╭─ Data extracts

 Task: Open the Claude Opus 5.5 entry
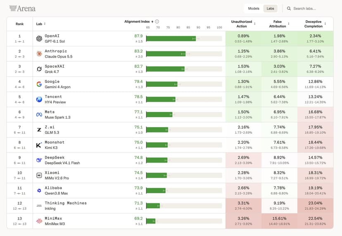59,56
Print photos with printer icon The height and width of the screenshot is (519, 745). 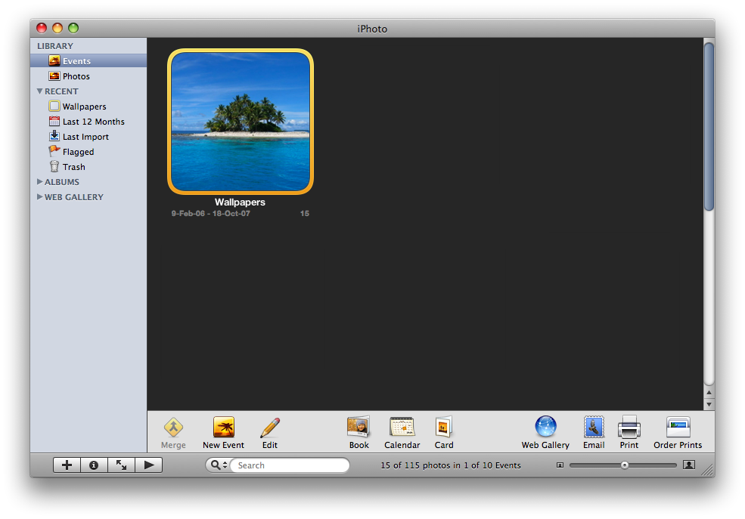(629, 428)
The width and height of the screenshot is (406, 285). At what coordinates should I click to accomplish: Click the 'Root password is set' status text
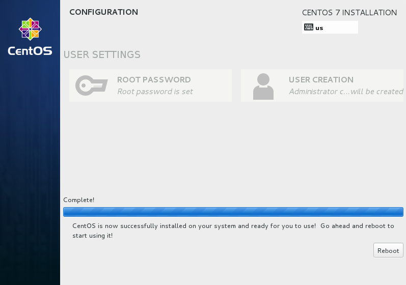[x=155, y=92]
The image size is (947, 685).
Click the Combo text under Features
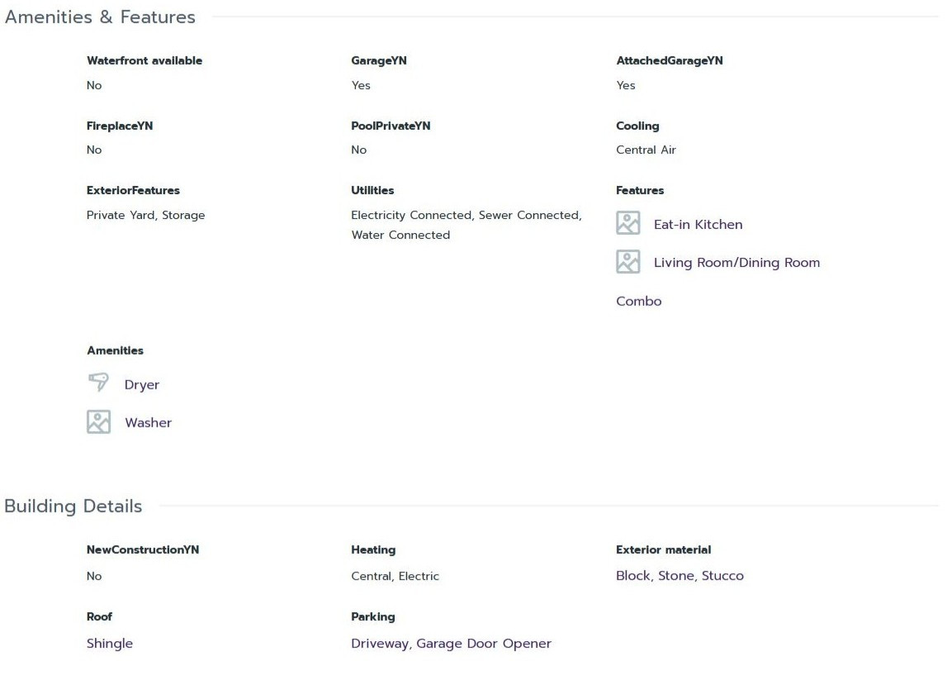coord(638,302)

╰─

* **Work order**:
Omit the pictures, and please restate word for word the lines running from the line with "The width and" to the end of the entries.

* **Written answer**:
The width and height of the screenshot is (406, 285). At what coordinates should I click to accomplish: Click the 'Root password is set' status text
[x=155, y=92]
The image size is (947, 685).
Click the Combo text under Features
coord(638,302)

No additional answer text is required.